LAPD LAWSUIT: 'Men keep their jobs, women get fired'

LOS ANGELES (KABC) -- The Los Angeles Police Department's alleged "dirty laundry" is in the public eye once again with the filing of a new lawsuit by fired LAPD Cmdr. Nicole Mehringer.

"She helped to protect and serve all of us and now she is being tossed to the trash," Mehringer's defense attorney Brad Gage tells Eyewitness News.

The 22-year veteran of the LAPD was charged with public intoxication after an incident in Glendale in April of 2018. Mehringer was found passed out in a parked car with a subordinate of hers - LAPD Sgt. James Kelly.

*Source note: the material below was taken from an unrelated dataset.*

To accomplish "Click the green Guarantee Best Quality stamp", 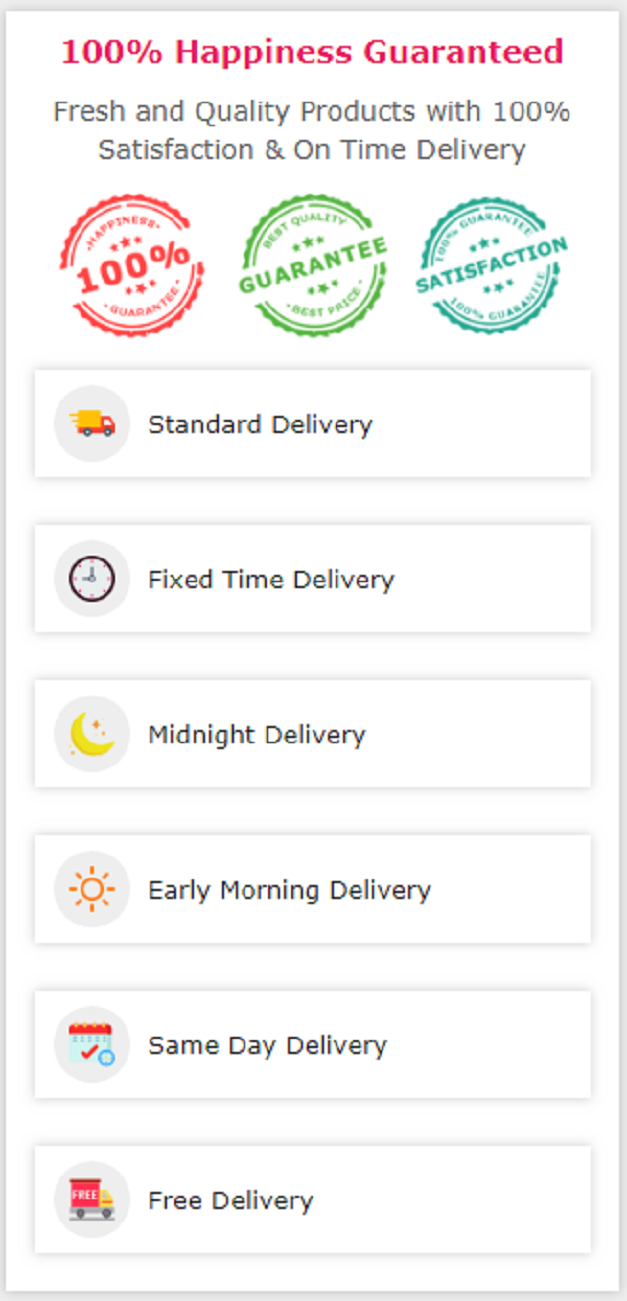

"Fell asleep in the car," says Gage. "That's the worst thing she did that night and now she's been fired."

Mehringer was charged with public intoxication, and Kelly was charged with DUI. Both have pleaded not guilty. Mehringer was fired after LAPD Chief Michel Moore upheld a recommendation by the Board of Rights to terminate her in December. Kelly's Board of Rights hearing is scheduled for next month.

The crux of Mehringer's lawsuit is that she claims she's been treated more harshly than LAPD male counterparts, who've allegedly committed similar crimes or violations of department policy.

"Men keep their jobs. Women get fired," says Gage.

"In this case, there are male LAPD officers who have been accused or convicted of driving under the influence of alcohol - a much more serious crime than my client who was merely a passenger asleep in a car," says Gage. "We believe that is discriminatory treatment."

Mehringer's lawsuit outlines what might be called a "greatest hits" of alleged bad behavior by LAPD male officers.

LAPD Cmdr. Jeff Nolte is currently under investigation and assigned to home after he allegedly crashed his city-issued Dodge Charger on the freeway and then abandoned the vehicle in Carson last month.

Witnesses called 911 to report an erratic driver on the 405.

MORE: Questions surround erratic crash involving LAPD commander in Carson

"The front left tire was completely gone and they were still driving, so it was like the bottom of the vehicle was literally driving on the road - sparks flying everywhere," one caller reported to 911.

Nolte and his attorney have not responded to repeated requests for comment.

Eyewitness News asked the LAPD why the case was being handled by the LAPD given that it occurred outside of LAPD jurisdiction.

"We initiated an administrative investigation and so as not to duplicate work and seeing there were no other parties involved, our traffic detectives took over the investigation of any traffic violations," LAPD spokesperson Josh Rubenstein stated in an email.

And then there's former LAPD Assistant Chief Jorge Villegas who announced his sudden retirement in October after sources tell Eyewitness News he was allegedly caught by an LAPD surveillance team having sex in his police car with a female subordinate - as first reported by the L.A. Times.

Villegas has not responded to our requests for comment.

In January, allegations of "revenge porn" surfaced after Villegas' wife, a detective with the LAPD, accused LAPD Senior Lead Officer Danny Reedy of threatening to share sexually explicit photos of her. Reedy is also assigned to home duty. The Los Angeles County District Attorney's Office is conducting the investigation.

MORE: LAPD detective speaks out about her explicit photos being shared within department

As for Mehringer's firing? Gage demanded the disclosure of personnel files of as many as a dozen officers as part of Mehringer's Board of Rights hearing. The LAPD refused to comply, but this new lawsuit may force the department's hand.

Gage believes the allegations of misconduct involving male LAPD officers are far more egregious than what Mehringer did, yet her punishment was far more severe.

"What we are doing is suing for discrimination," says Gage. "What we are seeking are documents to help prove our claim."

Mehringer wants her job back. To her superiors, she says - see you in court.